A Regulatory Brief from PwC “Broker-dealers: Lock in your Liquidity” (October 2015) looks at recent regulatory guidance on liquidity risk management from FINRA. While these are not rules per se, PwC expects that FINRA will enforce the guidance in exams and that the SEC will issue formal rules in 2016. Some of the guidance mimics others general rules we’ve seen from regulators, but there was some odd stuff in there. too.
From the report there were 5 areas that PwC highlighted:
- Maintenance of contingency funding plans and facilities should take place at the broker-dealer level.
Back up committed liquidity at only the parent level is viewed as inadequate. From the report:
“…FINRA found that such arrangements are inadequate because a parent is often committed to multiple affiliates. In the absence of exclusive contingent facilities, funding is less likely to be available to the broker-dealer during times when it is needed most…”
- Broker-dealers need to secure dedicated third party committed lending facilities with unrestrictive covenants.
This has potential to get tricky. Those committed lines absorb capital and won’t come cheap. FINRA wants to make sure the facilities aren’t “vapor lines” that in a stress situation can disappear. What about the systemic implications? Could a drawdown signal weakness not only from the borrower, but impair the lender as well?
- Broker-dealers must be realistic about the value of collateral when contemplating secured financing options.
From the report:
“…FINRA found that most firms’ haircut assumptions were overly optimistic, particularly for illiquid assets. To the extent that firms rely on secured financing, they should be extremely conservative when valuing their collateral…”
So haircuts will have to be stressed and firms tested if they survive a sudden shift higher in haircuts. Beyond that, given the focus on liquidity these days, broker-dealers may have to make some draconian assumptions about where their inventory might be valued in a high stress scenario. This begs the question about the type of collateral the b-d’s will hold. Will there be limits on less liquid holdings?
- Over reliance on the Fixed Income Clearing Corporation’s (“FICC”) General Collateral Facility (“GCF”) to replace existing repo financing is unrealistic due to the FICC’s capacity limitations.
This was the one which caught our attention. From the report:
“…The FICC’s rules limit GCF capacity to 140 percent of a firm’s activity for the previous 30 days. FINRA found that many firms’ liquidity funding plans relied on this avenue without accounting for this rule. …”

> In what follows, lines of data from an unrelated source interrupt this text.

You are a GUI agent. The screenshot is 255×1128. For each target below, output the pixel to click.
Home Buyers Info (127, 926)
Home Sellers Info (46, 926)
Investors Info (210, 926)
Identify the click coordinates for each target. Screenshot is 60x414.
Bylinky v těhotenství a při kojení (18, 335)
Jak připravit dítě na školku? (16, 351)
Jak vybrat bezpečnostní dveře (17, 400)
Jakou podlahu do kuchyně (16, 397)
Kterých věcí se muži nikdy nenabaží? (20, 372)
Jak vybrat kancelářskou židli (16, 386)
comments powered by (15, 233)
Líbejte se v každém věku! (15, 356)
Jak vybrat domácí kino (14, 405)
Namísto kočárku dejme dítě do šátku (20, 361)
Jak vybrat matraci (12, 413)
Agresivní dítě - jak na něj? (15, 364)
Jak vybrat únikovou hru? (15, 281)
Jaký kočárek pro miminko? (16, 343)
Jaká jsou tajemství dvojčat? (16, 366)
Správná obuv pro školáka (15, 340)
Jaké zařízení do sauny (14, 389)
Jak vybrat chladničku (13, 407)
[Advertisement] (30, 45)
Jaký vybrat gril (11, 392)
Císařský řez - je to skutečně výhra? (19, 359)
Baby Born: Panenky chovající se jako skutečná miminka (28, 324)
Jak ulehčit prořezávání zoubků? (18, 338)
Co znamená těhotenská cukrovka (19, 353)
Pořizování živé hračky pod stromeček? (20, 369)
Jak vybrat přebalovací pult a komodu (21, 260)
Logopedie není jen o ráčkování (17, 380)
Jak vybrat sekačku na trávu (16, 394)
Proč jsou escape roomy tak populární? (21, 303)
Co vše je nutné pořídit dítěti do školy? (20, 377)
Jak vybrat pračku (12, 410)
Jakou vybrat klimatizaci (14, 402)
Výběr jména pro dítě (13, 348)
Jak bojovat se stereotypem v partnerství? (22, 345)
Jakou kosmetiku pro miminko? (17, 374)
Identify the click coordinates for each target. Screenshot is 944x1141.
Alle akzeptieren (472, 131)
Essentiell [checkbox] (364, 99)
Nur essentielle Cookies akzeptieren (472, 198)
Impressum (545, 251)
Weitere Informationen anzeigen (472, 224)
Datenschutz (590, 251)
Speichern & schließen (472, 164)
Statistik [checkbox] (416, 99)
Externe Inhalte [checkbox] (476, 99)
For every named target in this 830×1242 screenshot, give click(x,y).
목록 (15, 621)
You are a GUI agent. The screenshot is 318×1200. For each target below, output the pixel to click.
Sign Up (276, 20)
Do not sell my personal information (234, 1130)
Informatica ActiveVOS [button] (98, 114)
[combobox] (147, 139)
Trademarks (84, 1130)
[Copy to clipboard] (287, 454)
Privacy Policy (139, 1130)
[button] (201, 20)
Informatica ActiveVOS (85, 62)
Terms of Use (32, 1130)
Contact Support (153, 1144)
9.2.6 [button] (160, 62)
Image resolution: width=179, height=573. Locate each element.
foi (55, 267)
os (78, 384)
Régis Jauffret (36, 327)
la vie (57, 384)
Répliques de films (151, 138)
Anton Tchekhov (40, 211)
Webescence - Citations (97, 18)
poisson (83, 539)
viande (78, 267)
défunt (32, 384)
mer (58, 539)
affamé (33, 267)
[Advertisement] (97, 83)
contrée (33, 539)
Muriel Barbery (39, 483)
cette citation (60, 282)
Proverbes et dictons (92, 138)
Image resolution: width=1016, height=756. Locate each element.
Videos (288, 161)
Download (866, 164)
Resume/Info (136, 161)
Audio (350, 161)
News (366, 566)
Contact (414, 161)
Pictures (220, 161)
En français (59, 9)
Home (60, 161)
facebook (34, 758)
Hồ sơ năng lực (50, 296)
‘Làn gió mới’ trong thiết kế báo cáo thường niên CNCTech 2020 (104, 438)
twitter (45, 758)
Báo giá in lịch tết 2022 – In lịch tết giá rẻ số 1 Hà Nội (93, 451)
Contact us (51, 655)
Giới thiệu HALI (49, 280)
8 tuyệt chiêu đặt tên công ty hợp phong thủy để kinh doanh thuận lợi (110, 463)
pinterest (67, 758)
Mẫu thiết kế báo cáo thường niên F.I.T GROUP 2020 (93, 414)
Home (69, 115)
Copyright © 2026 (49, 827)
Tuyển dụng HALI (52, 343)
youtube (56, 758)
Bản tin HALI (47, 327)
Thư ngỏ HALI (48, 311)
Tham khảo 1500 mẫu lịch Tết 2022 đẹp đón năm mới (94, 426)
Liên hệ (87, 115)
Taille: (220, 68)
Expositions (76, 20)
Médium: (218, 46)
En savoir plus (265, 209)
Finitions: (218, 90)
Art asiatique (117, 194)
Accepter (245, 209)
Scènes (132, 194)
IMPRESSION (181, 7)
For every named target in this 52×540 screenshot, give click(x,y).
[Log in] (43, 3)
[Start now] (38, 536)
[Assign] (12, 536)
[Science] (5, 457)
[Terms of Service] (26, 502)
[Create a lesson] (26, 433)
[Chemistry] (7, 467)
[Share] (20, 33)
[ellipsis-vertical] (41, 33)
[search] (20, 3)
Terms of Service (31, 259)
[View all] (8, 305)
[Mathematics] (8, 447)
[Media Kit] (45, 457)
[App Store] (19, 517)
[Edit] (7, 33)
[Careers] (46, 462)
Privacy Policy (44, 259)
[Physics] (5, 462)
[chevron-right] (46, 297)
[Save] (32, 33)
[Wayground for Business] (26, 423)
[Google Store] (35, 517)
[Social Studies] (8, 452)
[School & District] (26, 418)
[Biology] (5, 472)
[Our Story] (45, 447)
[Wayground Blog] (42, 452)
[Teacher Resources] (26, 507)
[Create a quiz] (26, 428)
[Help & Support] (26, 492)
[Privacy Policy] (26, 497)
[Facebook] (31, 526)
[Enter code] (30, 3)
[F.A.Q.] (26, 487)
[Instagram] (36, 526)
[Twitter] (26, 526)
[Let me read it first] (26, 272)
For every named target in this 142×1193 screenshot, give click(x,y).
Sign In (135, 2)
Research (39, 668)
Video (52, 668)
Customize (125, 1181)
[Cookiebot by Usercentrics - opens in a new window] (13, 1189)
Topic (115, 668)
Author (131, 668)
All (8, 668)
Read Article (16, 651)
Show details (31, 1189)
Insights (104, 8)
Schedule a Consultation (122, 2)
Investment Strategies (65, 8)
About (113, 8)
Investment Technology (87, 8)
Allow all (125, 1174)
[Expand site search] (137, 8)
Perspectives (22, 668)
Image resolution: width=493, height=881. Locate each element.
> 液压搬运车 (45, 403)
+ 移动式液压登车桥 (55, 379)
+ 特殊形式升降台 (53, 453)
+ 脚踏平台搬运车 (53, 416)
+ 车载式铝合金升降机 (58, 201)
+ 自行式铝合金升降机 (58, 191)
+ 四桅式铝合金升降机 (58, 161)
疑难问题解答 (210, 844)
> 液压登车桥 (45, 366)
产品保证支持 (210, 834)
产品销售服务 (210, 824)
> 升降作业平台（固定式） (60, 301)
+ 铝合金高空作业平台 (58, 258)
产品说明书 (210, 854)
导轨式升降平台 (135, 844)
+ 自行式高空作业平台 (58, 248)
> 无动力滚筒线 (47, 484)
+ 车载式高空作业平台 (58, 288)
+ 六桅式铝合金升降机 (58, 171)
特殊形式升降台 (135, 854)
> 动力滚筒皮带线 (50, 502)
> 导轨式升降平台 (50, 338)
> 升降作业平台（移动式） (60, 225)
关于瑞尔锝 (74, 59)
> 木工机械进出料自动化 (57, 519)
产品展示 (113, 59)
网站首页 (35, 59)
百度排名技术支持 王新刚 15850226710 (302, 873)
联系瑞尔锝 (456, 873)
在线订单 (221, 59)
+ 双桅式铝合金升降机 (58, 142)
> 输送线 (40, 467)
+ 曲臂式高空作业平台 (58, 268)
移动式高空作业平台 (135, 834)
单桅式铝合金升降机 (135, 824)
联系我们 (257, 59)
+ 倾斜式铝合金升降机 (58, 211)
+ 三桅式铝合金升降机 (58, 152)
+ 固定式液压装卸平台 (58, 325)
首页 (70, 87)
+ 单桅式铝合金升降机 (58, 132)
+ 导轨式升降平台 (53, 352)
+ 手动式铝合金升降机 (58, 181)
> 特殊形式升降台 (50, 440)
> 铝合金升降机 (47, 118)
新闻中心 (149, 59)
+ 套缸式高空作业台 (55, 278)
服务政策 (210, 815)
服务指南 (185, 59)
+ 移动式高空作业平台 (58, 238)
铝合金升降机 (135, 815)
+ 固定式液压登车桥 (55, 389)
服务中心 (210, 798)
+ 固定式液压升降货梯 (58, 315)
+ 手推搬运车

Cautioning against over reliance on FICC seems to be code for sourcing liquidity away from inter-dealer markets. In an idiosyncratic event, repo dealers will cut off a tainted broker-dealer. But what then? Why will, say, money funds or other non-dealer liquidity providers react any differently? How exactly does one fix this problem? Will FINRA be able to benchmark if a broker-dealer’s funding sources are adequately diversified away from FICC trading much less collect and analyze the numbers? Regarding the 140% FICC limit (which wee admit is new to us) will firms look to inflate their repos and reverse FICC activity (netting the trades down to avoid blowing up balance sheet in the interim) to keep their numbers artificially up and create a high base? Will this effectively circumvent the 140 percent rule?
- On-going funding and liquidity risk assessments will be expected.
This one seems like common sense. Bt will this be done at a fairly high level or get into the weeds? Broker-dealers will be hauling out their crystal balls for this and that is never good. While liquidity and funding management is nothing new to the securities financing industry, the devil will be in the details.